Ratelimit window creation requests

[Technifocal]

Description of the Feature or Idea

Ratelimit the speed at which sites can create getInfo()/sendInvoice()/makeInvoice() requests if they require opening a window (for example, getInfo(), if pre-approved, should not be ratelimited).
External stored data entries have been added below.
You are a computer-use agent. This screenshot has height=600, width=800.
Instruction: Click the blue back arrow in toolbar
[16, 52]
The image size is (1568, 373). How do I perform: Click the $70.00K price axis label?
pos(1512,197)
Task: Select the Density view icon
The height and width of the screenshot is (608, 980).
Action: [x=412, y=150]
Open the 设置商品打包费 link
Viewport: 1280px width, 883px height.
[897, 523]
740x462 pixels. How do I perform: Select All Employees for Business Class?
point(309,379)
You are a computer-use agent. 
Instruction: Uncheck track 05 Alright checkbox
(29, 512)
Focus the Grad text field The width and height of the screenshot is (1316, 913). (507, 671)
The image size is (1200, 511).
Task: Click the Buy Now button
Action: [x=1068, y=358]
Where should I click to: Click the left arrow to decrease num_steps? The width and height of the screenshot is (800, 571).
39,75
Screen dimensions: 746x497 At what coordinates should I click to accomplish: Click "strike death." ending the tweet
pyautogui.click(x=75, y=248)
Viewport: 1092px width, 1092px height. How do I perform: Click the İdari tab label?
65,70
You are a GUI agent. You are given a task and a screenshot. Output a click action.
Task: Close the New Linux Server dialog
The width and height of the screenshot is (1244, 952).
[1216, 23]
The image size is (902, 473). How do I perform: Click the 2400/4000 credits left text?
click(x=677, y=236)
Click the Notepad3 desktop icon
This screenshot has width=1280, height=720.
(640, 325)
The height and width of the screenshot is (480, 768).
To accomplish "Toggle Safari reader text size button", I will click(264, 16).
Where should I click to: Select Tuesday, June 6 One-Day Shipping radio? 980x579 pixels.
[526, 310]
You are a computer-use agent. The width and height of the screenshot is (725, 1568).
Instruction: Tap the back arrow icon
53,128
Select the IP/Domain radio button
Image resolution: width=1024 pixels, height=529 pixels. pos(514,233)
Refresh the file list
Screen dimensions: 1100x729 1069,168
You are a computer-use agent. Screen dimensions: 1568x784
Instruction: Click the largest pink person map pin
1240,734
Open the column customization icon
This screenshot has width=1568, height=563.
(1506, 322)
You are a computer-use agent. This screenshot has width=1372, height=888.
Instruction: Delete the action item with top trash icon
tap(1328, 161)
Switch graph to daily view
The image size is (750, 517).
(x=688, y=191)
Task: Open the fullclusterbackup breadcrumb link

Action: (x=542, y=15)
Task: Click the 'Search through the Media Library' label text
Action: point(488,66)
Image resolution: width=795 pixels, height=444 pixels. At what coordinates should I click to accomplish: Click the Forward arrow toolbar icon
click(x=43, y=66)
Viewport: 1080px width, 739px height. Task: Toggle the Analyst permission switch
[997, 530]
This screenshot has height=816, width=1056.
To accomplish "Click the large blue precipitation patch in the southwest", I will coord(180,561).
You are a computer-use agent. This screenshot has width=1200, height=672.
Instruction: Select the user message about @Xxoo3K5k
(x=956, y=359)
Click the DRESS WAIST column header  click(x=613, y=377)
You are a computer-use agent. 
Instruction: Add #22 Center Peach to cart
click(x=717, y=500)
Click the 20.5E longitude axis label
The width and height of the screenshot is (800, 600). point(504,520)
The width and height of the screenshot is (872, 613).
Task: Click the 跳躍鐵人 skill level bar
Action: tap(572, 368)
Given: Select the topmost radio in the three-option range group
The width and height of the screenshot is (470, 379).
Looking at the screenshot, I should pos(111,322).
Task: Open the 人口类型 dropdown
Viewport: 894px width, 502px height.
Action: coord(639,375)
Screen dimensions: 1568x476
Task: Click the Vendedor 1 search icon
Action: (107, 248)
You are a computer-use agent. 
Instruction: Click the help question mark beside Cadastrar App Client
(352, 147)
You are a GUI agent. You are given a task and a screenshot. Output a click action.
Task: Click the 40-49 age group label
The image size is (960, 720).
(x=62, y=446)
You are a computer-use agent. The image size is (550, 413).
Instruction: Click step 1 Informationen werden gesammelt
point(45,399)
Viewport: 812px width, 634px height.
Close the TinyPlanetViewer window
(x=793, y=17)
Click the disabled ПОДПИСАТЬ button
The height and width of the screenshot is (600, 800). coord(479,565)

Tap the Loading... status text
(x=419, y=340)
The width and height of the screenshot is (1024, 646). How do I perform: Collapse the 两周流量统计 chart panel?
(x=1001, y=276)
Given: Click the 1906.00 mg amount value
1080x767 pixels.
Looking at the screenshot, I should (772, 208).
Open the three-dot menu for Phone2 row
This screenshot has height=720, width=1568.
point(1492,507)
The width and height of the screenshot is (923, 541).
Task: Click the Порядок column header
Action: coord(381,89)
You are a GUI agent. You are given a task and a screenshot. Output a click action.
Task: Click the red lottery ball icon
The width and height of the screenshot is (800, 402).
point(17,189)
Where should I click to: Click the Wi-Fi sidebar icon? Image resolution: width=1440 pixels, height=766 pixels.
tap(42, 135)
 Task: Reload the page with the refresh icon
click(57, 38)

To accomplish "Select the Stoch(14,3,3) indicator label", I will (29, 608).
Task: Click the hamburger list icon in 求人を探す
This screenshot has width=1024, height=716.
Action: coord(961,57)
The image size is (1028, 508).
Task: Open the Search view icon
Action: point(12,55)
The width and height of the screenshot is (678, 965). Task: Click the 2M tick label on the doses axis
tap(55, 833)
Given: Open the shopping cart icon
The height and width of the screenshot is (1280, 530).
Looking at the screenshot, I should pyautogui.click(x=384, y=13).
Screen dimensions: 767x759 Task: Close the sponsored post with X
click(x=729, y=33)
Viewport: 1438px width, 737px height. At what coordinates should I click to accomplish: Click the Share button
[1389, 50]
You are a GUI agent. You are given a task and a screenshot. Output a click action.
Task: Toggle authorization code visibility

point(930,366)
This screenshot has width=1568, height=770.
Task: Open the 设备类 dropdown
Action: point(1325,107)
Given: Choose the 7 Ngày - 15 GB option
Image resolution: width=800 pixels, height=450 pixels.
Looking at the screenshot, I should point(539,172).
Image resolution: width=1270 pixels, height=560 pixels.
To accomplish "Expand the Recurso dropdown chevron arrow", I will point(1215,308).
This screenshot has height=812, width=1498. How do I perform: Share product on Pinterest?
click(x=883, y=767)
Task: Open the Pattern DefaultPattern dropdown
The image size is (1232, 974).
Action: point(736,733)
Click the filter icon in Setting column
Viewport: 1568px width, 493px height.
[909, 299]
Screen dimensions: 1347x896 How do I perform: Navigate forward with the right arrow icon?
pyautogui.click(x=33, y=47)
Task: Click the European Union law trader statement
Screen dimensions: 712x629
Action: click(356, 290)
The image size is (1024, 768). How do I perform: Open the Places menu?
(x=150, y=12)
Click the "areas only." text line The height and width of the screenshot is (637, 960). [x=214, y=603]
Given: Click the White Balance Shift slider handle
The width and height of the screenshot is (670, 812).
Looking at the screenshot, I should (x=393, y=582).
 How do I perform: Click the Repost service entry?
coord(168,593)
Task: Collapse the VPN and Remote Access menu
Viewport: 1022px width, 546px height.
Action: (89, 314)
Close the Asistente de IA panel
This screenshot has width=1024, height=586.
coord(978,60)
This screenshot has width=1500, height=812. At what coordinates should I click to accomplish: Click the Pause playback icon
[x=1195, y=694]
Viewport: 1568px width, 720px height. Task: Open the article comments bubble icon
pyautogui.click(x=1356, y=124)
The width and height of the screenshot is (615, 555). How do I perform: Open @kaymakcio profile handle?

In testing, a buggy/malicious site can easily open tens or hundreds of windows.

Existing Example(s) of Feature

Here is an example piece of code to trigger the malicious action:

<html>
	<header>
		<script src="https://unpkg.com/[email protected]/dist/webln.min.js" integrity="sha384-mTReBqbhPO7ljQeIoFaD1NYS2KiYMwFJhUNpdwLj+VIuhhjvHQlZ1XpwzAvd93nQ" crossorigin="anonymous"></script>
		<script>
			async function alertInvoice() {
				var webln = await WebLN.requestProvider();
				var weblnbolt11 = await webln.makeInvoice({defaultAmount: "5", minimumAmount: "1", maximumAmount: "10"});
			}
		</script>
	</header>
	<body>
		<input type="button" onclick="for(var i = 0; i < 15; i++) {alertInvoice();}" value="Click me!" />
	</body>
</html>

[wbobeirne]

This should be pretty simple to auto-reject if they call it more than say 2 times per second. Thanks for the test case!